Both invasive disease metrics center on calculating ratios of epidemiological quantities, which leads to the canceling out of many parameters in the full dynamical system (Eq. 1), leaving only the invasive disease parameters $(d,p)$ and measures of carriage duration (serotype specific duration $\tau$ and reference serotype duration ${\tau }_0$). To assess whether AR and IOR serve as effective metrics of underlying potential disease parameters $d$ and $p$, we next assess whether AR and IOR are increasing functions of $d$ and $p$ (see Supplementary Information (SI)) (Fig. 2). The AR metric passes this test, as AR is positively associated with both $p$ and $d$ (Fig. 2A; the gradients $\mathrm{A}\mathrm{R}\mathrm{’}\left(p\right)$ and $\mathrm{A}\mathrm{R}\mathrm{’}\left(d\right)$ are always positive functions). In contrast, IOR fails in an either/or manner. If a long carriage duration serotype is used as the reference (i.e., ${\tau }_0>\tau$), then IOR becomes negatively associated with d (Fig. 2B; $\mathrm{I}\mathrm{O}\mathrm{R}\mathrm{’}\left(d\right)<0$). In contrast if ${\tau }_0<\tau$, then IOR becomes negatively associated with p (Fig. 2C; $\mathrm{I}\mathrm{O}\mathrm{R}\mathrm{’}\left(p\right)<0$).

Fig. 2.

Attack rate reliably captures underlying pneumococcal invasiveness parameters while invasive odds ratios fail. (A) Attack rate $(\mathrm{A}\mathrm{R}=\frac{d\tau +p}{(1-p)(d\tau +1)})$ has a positive relationship with both $p$ and d invasive parameters indicating it accurately represents pneumococcal invasiveness. (B), Invasive odds ratios $\mathrm{I}\mathrm{O}\mathrm{R}=\frac{{\tau }_0(d\tau +p)}{\tau \left(d{\tau }_0+p\right)}$ calculated with a low reference carriage duration $\left({\tau }_0=5\right.$ fails to capture increasing initial invasive progression $\left(p\right)$. (C) Alternatively, IOR fails to capture increasing constant invasive progression $\left(d\right)$ when a high carriage duration is used as a reference serotype $\left({\tau }_0=20\right)$.
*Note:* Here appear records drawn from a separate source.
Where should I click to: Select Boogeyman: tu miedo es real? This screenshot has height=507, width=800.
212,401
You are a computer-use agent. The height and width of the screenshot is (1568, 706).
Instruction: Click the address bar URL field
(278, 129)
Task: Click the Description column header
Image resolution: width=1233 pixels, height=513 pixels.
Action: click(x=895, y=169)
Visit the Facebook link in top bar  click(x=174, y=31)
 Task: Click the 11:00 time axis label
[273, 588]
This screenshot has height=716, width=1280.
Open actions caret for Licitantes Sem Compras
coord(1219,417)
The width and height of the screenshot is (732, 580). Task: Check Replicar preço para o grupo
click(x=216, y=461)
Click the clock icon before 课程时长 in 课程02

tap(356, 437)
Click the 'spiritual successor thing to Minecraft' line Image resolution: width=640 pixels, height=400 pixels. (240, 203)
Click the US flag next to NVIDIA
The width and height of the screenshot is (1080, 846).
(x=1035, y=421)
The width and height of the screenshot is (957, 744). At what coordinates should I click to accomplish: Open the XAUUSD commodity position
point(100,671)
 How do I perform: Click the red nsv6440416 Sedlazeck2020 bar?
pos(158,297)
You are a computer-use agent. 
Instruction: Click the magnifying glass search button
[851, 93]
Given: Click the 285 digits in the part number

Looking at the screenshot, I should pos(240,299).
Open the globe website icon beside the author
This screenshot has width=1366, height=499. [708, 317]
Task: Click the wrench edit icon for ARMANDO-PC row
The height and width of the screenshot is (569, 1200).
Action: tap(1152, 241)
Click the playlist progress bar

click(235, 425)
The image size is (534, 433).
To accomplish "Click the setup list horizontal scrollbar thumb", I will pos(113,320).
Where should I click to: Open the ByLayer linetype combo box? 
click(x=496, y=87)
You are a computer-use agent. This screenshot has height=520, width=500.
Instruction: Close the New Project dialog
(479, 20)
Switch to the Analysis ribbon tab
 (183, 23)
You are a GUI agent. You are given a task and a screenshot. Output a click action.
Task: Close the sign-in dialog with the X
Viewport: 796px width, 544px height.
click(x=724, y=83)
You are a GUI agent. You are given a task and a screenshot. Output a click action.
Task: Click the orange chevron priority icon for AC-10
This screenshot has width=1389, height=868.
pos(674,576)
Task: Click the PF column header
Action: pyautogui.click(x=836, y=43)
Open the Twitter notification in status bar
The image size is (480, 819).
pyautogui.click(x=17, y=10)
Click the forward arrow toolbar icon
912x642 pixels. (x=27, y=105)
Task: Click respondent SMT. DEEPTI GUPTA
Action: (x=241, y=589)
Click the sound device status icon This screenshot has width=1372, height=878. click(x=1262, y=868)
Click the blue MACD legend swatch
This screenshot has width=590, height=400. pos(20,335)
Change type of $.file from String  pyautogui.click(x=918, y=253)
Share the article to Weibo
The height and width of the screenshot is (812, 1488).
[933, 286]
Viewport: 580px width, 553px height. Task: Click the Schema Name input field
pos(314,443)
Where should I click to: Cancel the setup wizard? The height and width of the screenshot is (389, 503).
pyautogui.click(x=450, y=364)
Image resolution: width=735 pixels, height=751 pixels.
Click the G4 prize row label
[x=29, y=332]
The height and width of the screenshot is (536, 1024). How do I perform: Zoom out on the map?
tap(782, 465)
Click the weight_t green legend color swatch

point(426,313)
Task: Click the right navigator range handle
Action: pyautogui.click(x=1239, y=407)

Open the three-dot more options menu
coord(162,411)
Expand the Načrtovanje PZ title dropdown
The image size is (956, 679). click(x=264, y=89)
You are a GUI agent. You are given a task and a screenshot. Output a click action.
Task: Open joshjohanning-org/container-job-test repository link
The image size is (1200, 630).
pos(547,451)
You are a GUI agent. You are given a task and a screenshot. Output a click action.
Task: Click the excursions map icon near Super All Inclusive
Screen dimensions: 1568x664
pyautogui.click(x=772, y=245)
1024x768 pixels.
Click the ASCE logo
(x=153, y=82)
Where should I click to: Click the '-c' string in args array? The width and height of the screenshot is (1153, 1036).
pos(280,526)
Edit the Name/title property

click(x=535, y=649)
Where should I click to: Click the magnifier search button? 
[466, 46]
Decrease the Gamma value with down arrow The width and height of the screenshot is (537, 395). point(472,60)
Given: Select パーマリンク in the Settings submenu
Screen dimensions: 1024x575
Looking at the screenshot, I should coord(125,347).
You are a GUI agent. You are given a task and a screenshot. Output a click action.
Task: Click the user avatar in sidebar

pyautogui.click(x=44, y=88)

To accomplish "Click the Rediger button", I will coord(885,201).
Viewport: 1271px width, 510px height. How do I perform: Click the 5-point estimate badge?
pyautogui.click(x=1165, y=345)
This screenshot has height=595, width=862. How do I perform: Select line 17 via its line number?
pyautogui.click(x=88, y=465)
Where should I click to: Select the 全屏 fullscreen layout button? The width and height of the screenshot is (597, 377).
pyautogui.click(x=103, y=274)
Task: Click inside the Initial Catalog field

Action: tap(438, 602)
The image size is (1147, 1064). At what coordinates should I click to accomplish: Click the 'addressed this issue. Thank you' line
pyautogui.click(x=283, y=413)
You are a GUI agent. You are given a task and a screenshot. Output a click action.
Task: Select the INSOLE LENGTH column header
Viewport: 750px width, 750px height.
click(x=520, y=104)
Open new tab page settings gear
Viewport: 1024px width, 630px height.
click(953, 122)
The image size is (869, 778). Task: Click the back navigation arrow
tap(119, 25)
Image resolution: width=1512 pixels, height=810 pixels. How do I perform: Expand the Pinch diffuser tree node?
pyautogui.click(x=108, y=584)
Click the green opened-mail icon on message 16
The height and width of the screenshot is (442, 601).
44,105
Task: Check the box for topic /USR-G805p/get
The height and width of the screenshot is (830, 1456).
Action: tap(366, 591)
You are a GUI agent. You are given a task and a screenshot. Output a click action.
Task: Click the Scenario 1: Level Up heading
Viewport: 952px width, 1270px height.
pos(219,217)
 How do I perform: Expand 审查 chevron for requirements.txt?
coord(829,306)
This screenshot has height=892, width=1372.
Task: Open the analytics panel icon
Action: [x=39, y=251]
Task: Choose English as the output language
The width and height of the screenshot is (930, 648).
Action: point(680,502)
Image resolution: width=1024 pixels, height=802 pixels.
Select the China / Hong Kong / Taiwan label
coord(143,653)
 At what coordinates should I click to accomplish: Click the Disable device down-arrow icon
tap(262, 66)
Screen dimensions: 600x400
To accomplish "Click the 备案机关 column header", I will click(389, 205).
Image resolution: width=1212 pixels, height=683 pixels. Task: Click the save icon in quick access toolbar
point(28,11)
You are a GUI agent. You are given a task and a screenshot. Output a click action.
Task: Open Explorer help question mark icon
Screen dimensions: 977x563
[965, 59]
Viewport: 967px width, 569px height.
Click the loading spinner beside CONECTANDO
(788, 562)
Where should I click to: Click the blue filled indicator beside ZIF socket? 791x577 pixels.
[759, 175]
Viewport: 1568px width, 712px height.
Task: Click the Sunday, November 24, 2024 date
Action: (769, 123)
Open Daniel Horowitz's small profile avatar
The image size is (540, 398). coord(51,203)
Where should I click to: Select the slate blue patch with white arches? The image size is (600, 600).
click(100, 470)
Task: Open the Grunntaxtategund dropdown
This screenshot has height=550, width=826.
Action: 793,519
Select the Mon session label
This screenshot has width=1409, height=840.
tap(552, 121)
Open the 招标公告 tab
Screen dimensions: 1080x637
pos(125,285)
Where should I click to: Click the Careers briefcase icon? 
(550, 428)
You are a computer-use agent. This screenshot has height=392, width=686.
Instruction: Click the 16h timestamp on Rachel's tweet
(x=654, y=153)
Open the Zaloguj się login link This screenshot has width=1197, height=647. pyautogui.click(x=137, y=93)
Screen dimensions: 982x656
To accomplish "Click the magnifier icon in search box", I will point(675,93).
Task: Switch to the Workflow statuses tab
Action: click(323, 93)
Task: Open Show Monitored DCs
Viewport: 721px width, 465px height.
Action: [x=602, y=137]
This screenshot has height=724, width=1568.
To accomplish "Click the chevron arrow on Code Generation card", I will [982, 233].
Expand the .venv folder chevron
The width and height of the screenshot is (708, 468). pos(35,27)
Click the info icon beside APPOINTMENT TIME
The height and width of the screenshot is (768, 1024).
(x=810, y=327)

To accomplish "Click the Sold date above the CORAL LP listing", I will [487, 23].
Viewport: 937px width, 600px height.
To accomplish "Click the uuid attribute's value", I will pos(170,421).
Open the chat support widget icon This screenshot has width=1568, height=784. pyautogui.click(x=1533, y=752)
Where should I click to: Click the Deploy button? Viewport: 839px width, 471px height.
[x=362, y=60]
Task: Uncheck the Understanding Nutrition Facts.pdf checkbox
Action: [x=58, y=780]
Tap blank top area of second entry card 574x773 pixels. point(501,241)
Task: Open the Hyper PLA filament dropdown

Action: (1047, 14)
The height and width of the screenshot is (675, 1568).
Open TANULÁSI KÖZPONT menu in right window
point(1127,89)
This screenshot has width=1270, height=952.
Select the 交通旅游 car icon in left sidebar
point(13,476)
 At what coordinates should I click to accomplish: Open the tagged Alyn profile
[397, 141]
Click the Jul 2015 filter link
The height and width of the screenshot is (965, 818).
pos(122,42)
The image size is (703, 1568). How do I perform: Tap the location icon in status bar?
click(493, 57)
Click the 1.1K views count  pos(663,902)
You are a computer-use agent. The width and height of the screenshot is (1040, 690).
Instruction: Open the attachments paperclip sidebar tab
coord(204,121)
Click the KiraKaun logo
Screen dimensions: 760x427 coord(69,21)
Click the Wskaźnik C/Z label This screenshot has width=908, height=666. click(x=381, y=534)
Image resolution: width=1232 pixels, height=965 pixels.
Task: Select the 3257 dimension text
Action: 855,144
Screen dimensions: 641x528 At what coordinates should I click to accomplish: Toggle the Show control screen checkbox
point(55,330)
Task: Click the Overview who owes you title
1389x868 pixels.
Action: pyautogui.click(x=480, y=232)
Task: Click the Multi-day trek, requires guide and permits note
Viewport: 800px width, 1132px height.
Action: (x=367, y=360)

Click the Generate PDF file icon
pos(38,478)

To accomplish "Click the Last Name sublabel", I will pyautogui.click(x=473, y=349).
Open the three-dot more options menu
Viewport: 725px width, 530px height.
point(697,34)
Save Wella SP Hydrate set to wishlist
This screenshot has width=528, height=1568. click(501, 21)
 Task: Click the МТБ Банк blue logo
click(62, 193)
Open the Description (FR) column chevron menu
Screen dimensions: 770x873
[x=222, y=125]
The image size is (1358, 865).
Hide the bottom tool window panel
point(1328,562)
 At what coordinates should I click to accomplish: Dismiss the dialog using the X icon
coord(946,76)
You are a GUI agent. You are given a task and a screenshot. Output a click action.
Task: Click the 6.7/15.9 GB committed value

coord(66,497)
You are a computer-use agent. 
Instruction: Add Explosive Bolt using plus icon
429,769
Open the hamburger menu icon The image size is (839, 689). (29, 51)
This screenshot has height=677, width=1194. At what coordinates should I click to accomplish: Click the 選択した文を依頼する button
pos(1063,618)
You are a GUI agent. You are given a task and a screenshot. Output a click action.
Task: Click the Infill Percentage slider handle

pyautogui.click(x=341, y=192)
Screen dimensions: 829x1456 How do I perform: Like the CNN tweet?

The continued presence of carriage duration parameters in both AR and IOR metrics points to additional problems with a reliance on AR or IOR as a tool to estimate intrinsic invasive disease risk, as changes in these metrics could follow solely from changes in carriage duration $\tau$ across strains (Fig. 3). Indeed, prior studies report a clear negative relationship between serotype IOR and carriage C (Brueggemann et al., 2004), and a marginal negative relationship between AR and $\tau$ (Sleeman et al., 2006). We next ask what values of d and p are consistent with these qualitative patterns? In the case of IOR, we find that a negative relationship between IOR and $\tau$ (i.e. the gradient $\mathrm{I}\mathrm{O}\mathrm{R}\mathrm{’}\left(\tau \right)<0$) is possible if and only if $p>0$ (SI for details). In the case of AR, we find that a negative relationship (i.e. $\mathrm{A}\mathrm{R}\mathrm{’}\left(\tau \right)<0$) is not possible for any combination of $d$ and $p$. The gradient $\mathrm{A}\mathrm{R}\mathrm{’}\left(\tau \right)$ is minimized at zero if and only if $d=0$ (Fig. 3B, SI for details). Together these analytical considerations lend support for a model where invasive disease risk is associated with initial strain acquisition only (i.e., $p>0,d=0$). Given the additional assumption that $p$ is small (<< 0.5), $\mathrm{A}\mathrm{R}=p/(1-p)$ becomes an effective metric, capturing the underlying key biological disease process $p$, without contamination from other epidemiological parameters including $\tau$. In contrast, IOR now simplifies to ${\tau }_0<\tau$ and so bears no relationship to $p$ and is entirely defined by carriage durations.

Fig. 3.

Both cross-sectional and longitudinal epidemiological data support the initial risk model and highlight that IOR is confounded by carriage duration. (A) IOR data (blue dots, Brueggemann et al. (Brueggemann et al., 2004)) and model fit (orange line, ${\tau }_0/\tau$), against carriage duration $\left(\tau \right)$. (B) AR data (blue dots, Sleeman et al. (Sleeman et al., 2006)) and model fit (orange line, $p(1-p)$), against carriage duration $\left(\tau \right)$. Simultaneously fitting equations [2] to both datasets (A, B) produced parameter estimates $p=2.9\times {10}^{-4}$ and $d=0$ (i.e., invasive disease risk at point of colonization only). Serotype 14 was used as the reference for IOR calculations. IOR and AR data from serotypes 5, 1, 8, 7 F, 4, 38, 18 C, 3, 33 F, 14, 15B/C, 6 A, 23 F, 6B were used in the model fitting (Table S1).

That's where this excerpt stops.